(What is asked): Copy the records word for word, from the line containing "Minimize the window with the yellow button" through the last of the records, and leave the pictures out of your copy.

(Input data):
========================================================================

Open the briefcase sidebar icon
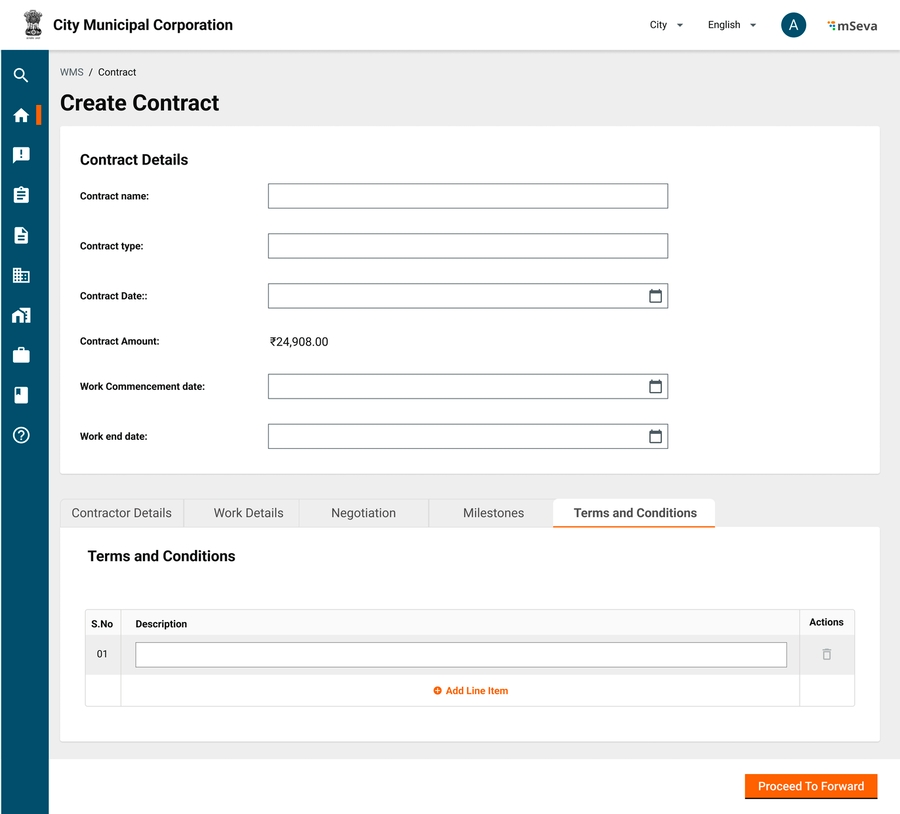click(x=21, y=355)
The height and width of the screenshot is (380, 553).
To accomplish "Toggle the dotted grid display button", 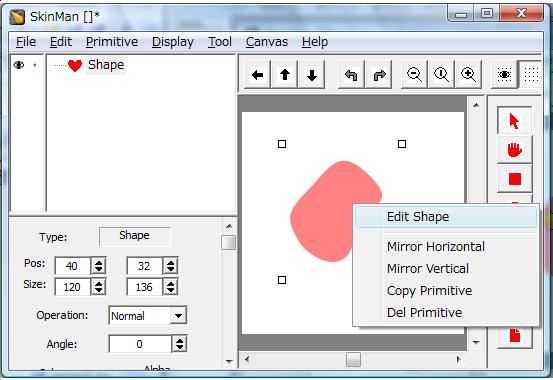I will pyautogui.click(x=530, y=74).
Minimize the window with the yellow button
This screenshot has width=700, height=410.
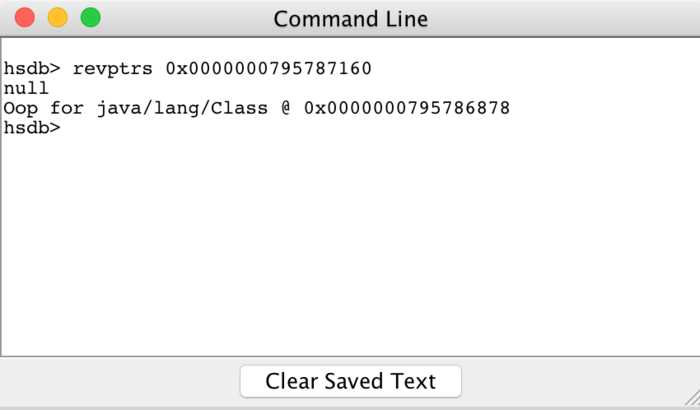tap(58, 18)
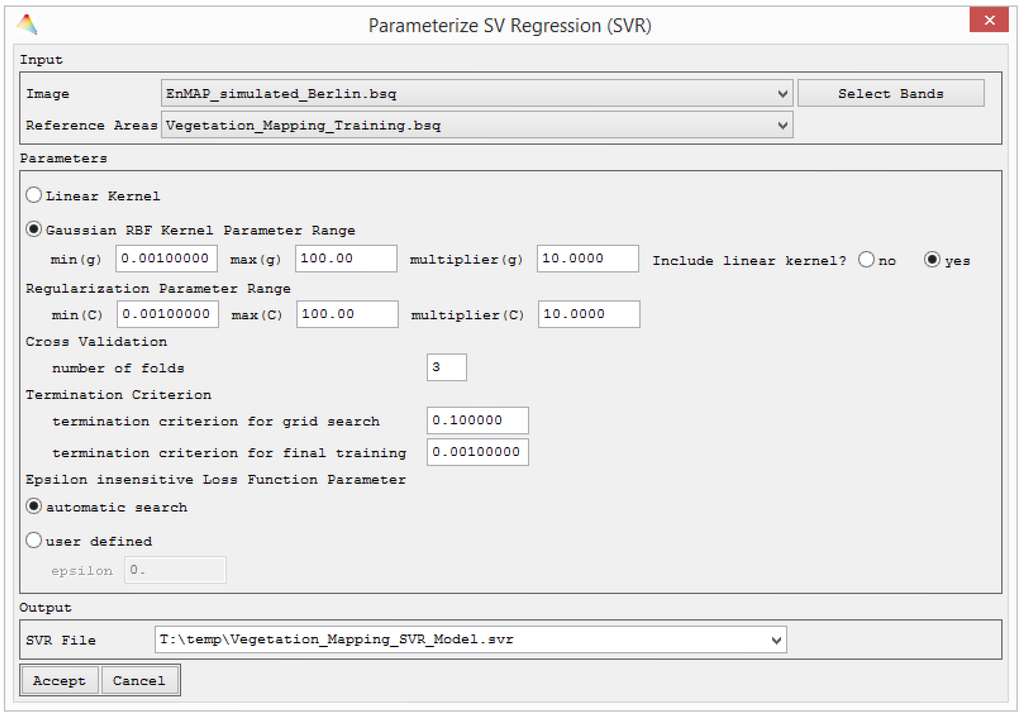Image resolution: width=1024 pixels, height=716 pixels.
Task: Edit the max(g) value
Action: (x=345, y=258)
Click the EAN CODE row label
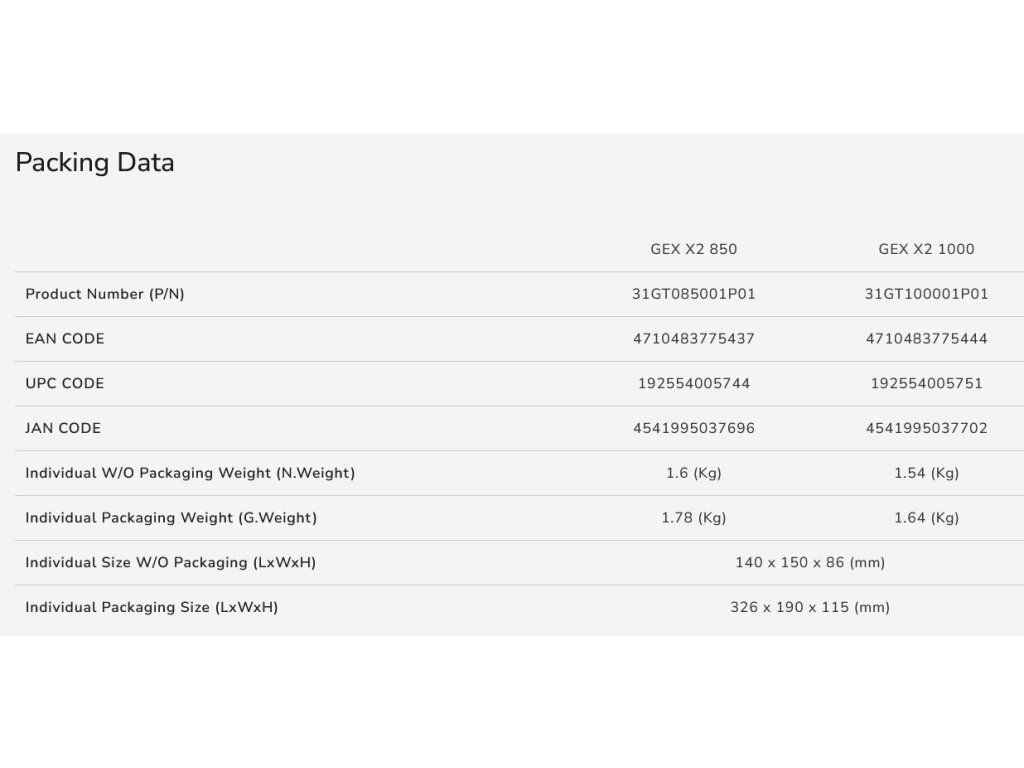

========================================================================

(The output):
Minimize the window with the yellow button
This screenshot has width=700, height=410.
tap(58, 18)
Image resolution: width=1024 pixels, height=716 pixels.
Task: Edit the max(g) value
Action: (x=345, y=258)
Click the EAN CODE row label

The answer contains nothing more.